The lawsuit, being the first involving ‘light' cigarettes, is being hailed as another landmark victory. As pointed out in Boston.com: "People have been deceived or fooled into thinking that switching to a lowtar cigarette is healthier for them." Indeed, it alleged that labelling cigarettes as low-tar is a fraud, since they do not provide the health benefits implied.
Despite the label, they can be just as harmful since smokers are getting the same amount of tar as they puff more often on their cigarettes and/or smoke them closer to the butt. In other words, low-tar cigarette smokers tend to compensate by inhaling deeper, longer or puffing more often on their cigarettes, as testified by research findings. According to the US Federal Trade Com-mission (May 2000), "many lower tar cigarettes have filters with very fine vent holes in the sides". This is "to dilute the smoke in each puff" by allowing air in when the cigarette is smoked.
But in reality this is not necessarily the case, as smokers (who are not aware of the vents or its functions) tend to place their fingers over the vents unintentionally. This results in more tar and nicotine being inhaled. And how much depends on the extent to which the vent holes are blocked, in addition to how deep and how often they puff on the cigarette.
As such, low-tar cigarettes can be made to deliver just as much tar and nicotine as ‘normal' or regular cigarettes, contrary to what is desired. It therefore does not eliminate the health risks of smoking as claimed by the manufacturer (www.ftc.gov/-bcp/conline/pubs/alerts/smokealkrt.html). To regard low-tar cigarettes as safe is thus ridiculous. More so to compare with food items, as appeared last week in the Sunday Mail in an article deviously entitled: "How not to discourage smoking." The article, while questioning the fuss over the imposition of the fatwa on smoking, liken the ill effects of smoking to that of drinking soda, or eating chips, fast food, and mamak food.
What seems to be missing is the fact that the tar is toxic tar and it often kills rather than heals, like food does. We tend to forget that food is not addictive, unlike cigarettes, low-tar or not. In short, it is like comparing apples with oranges. This is what the tobacco industry seeks to do to make us believe that there is such a thing as safer cigarettes, be they ‘mild', ‘light' or ‘ultra-light'.

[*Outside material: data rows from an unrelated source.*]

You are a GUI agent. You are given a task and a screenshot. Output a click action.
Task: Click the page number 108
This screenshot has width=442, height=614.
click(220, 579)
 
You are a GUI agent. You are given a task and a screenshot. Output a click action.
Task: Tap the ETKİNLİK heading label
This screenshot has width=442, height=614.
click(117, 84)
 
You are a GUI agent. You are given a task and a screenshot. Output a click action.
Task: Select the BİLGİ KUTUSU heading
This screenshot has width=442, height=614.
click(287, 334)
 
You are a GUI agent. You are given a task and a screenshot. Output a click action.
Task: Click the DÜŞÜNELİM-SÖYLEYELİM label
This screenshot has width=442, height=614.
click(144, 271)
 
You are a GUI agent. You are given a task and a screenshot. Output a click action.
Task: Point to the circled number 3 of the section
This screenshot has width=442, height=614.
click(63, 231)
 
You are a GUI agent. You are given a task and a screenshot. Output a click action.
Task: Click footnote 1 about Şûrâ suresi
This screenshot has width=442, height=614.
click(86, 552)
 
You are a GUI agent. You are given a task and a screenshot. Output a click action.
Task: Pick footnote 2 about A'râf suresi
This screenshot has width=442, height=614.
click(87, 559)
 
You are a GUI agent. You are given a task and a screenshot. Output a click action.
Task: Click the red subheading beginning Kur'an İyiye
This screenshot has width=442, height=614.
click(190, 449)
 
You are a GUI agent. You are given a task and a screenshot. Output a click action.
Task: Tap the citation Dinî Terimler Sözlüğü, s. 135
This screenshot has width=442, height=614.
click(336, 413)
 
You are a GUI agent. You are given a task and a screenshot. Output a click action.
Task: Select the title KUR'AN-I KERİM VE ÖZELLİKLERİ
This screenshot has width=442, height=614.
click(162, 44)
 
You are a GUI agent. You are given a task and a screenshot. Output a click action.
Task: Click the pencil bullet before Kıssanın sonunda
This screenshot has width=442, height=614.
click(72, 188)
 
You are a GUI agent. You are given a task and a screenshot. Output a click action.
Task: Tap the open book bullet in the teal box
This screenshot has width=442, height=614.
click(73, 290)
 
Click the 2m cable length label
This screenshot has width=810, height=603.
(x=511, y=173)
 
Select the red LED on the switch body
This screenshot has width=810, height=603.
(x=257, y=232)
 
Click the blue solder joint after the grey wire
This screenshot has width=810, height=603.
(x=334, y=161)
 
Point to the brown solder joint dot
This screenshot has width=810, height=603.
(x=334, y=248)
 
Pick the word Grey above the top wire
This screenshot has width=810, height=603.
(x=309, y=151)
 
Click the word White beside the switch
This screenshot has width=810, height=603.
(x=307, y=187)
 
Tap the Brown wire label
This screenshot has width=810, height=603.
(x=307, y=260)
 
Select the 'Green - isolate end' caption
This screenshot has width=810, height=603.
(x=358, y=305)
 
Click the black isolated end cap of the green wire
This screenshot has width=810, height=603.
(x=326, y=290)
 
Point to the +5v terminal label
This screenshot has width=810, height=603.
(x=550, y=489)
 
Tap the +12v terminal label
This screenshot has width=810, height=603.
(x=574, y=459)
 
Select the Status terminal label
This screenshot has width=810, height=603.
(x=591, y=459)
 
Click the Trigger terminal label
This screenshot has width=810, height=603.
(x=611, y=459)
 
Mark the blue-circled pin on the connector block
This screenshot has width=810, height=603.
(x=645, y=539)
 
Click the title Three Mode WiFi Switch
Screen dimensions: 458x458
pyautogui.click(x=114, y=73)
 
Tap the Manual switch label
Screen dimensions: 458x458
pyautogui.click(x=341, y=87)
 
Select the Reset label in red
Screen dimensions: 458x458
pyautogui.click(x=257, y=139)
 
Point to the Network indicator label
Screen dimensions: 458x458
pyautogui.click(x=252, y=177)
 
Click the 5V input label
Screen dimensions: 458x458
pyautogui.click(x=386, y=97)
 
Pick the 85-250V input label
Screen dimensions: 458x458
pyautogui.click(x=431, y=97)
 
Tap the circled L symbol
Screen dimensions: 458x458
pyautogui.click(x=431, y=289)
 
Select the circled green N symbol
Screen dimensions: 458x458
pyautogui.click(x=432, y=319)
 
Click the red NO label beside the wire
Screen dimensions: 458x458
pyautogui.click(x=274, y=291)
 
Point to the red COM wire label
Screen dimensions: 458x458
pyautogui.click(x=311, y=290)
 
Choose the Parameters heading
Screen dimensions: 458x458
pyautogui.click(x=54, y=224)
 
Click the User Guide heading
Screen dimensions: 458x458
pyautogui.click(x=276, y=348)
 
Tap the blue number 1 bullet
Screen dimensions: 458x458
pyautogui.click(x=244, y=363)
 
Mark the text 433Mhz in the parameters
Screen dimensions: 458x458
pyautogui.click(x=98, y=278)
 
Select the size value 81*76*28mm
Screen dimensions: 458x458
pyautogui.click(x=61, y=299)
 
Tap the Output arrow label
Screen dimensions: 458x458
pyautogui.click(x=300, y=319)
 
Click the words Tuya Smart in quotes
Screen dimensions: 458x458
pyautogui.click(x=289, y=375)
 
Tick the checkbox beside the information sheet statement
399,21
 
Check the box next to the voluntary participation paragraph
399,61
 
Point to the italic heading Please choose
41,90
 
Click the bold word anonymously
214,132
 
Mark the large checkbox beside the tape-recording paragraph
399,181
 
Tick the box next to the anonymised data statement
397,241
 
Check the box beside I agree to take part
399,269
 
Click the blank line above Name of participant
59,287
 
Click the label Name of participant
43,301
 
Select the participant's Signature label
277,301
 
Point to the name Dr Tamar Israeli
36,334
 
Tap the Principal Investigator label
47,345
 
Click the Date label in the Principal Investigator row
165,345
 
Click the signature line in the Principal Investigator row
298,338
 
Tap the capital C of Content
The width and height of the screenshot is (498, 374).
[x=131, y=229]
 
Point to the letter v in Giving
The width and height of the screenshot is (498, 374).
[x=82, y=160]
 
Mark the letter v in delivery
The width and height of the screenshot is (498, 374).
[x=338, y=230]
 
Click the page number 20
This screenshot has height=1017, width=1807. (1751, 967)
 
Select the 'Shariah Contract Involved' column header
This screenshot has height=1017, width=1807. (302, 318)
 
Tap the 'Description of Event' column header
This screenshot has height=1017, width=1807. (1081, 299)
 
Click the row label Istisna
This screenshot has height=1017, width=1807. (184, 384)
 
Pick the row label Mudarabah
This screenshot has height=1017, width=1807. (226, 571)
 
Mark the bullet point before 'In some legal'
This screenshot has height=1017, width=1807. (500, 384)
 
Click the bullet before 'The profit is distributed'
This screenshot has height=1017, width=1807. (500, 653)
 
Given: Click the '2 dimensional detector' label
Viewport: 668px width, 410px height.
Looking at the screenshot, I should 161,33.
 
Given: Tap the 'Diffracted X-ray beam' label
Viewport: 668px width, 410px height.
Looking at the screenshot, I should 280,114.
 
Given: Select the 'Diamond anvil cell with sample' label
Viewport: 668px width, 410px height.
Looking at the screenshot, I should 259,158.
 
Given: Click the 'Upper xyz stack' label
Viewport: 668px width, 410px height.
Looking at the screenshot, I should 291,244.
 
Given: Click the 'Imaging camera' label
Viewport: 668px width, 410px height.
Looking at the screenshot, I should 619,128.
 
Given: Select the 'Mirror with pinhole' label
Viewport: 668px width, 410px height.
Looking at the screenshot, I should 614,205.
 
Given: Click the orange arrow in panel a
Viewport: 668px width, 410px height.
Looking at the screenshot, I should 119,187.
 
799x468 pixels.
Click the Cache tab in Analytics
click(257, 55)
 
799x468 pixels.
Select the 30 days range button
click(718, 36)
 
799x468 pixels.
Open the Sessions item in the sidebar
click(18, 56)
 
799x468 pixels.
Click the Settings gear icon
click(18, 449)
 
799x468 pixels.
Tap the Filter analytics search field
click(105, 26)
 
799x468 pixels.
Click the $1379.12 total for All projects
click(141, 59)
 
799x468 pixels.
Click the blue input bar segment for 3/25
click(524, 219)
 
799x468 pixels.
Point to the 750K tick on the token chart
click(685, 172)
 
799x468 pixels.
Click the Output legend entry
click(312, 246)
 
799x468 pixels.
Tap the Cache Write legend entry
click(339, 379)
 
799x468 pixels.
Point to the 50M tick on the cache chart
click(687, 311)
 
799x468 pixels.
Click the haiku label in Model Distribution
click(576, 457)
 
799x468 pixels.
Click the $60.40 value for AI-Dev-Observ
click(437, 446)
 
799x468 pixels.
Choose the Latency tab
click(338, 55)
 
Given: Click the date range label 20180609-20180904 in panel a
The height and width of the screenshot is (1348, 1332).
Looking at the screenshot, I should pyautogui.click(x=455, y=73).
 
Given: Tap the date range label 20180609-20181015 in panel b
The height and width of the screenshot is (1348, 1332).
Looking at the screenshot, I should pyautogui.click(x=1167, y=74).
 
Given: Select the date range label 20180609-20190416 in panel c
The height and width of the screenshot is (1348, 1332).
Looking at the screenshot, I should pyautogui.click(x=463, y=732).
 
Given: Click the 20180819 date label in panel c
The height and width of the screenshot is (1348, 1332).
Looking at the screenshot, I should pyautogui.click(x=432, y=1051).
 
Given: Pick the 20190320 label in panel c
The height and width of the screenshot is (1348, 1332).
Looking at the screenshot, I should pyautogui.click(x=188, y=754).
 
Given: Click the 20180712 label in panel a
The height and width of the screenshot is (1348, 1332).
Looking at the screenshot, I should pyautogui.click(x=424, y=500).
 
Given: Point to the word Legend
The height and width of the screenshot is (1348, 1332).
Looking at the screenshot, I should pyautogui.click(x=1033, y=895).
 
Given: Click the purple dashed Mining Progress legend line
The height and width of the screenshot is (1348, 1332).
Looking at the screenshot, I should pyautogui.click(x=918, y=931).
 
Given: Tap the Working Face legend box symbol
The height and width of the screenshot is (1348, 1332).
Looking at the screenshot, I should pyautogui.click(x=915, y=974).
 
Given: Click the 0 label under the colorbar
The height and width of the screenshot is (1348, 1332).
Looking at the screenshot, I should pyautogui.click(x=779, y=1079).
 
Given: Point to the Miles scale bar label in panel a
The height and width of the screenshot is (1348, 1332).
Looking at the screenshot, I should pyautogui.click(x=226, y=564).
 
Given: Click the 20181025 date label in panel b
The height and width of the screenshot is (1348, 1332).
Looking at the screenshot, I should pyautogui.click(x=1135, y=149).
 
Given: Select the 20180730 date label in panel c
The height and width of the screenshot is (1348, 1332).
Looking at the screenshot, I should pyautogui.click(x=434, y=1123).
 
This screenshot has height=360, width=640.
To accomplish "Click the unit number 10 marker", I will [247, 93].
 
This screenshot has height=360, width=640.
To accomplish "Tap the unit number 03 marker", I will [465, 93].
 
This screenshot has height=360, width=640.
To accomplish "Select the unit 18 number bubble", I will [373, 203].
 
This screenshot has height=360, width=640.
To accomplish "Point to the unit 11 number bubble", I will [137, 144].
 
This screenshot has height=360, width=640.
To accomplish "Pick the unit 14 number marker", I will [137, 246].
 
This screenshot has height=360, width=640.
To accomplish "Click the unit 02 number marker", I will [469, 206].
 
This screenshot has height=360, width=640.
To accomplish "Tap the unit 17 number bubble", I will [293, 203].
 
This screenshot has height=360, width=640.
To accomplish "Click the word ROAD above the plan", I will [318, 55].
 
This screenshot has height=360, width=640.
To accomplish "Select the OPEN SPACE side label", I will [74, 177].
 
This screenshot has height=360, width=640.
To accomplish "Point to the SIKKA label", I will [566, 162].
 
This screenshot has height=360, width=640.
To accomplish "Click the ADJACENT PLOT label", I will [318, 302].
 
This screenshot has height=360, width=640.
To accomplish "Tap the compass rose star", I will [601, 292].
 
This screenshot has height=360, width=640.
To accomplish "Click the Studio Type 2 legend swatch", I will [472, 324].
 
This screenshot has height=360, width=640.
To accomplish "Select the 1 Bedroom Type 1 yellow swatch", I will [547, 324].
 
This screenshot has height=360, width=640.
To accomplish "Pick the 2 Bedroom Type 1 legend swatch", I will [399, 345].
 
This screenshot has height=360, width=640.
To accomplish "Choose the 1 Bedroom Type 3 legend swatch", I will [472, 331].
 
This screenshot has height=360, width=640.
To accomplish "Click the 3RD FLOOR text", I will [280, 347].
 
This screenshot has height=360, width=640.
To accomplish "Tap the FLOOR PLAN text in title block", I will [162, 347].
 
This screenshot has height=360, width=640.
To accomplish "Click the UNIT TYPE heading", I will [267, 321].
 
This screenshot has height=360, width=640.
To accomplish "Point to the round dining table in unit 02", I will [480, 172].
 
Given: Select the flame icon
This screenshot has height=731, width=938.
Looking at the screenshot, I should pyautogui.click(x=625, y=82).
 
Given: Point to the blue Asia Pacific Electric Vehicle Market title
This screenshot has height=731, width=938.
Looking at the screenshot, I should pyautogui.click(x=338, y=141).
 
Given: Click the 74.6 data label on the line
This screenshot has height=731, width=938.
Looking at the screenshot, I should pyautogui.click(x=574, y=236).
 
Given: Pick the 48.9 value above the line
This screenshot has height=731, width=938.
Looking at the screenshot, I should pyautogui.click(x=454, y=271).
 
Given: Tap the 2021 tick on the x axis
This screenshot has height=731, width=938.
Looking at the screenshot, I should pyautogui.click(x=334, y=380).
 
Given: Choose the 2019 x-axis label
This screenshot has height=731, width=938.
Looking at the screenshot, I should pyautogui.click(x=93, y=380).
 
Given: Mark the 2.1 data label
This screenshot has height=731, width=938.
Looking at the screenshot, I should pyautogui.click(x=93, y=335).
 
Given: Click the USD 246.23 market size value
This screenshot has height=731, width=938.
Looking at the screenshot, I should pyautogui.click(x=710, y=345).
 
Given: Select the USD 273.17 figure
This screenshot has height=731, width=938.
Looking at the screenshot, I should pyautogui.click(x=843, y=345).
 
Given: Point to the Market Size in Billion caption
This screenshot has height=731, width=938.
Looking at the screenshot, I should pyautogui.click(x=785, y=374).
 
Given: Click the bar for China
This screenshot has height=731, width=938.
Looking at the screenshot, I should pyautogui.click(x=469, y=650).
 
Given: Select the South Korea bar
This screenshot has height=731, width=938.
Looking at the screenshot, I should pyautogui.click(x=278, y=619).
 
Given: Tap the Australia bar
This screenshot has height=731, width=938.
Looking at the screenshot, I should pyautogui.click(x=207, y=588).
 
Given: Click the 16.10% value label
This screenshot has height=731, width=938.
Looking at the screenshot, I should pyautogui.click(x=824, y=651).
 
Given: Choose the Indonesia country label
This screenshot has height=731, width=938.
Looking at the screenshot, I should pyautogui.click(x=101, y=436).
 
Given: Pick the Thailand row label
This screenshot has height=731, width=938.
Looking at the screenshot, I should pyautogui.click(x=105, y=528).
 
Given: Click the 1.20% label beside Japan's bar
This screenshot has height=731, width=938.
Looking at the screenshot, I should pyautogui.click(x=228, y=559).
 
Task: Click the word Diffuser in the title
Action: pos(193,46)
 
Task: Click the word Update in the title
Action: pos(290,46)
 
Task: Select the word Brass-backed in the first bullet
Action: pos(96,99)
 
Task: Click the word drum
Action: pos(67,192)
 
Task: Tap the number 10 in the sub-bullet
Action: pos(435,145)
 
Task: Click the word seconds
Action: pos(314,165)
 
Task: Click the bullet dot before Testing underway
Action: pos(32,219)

Clearly there no such a thing, as the Oregon case reaffirms. Indeed, the tobacco industry is superb at such sleight of hand, diverting attention away from the hazardous nature of its products, disguising it behind a smokescreen if you will. Millions are spent on advertising and promotional campaigns (albeit indirectly). Up against the unmatched resources of the industry, the logical recourse is to gainfully use legalistic means (including religious ones) to assert control and change in protecting the nation from this senseless sentence of death.
There are many choices available to us, but we lack the commitment. This is the case now as we continue to play into the hands of the industry by allowing almost unlimited sponsorship for sporting events and entertainment. Such compromises must be stopped when lives are exchanged for undisclosed tobacco-laced dollars.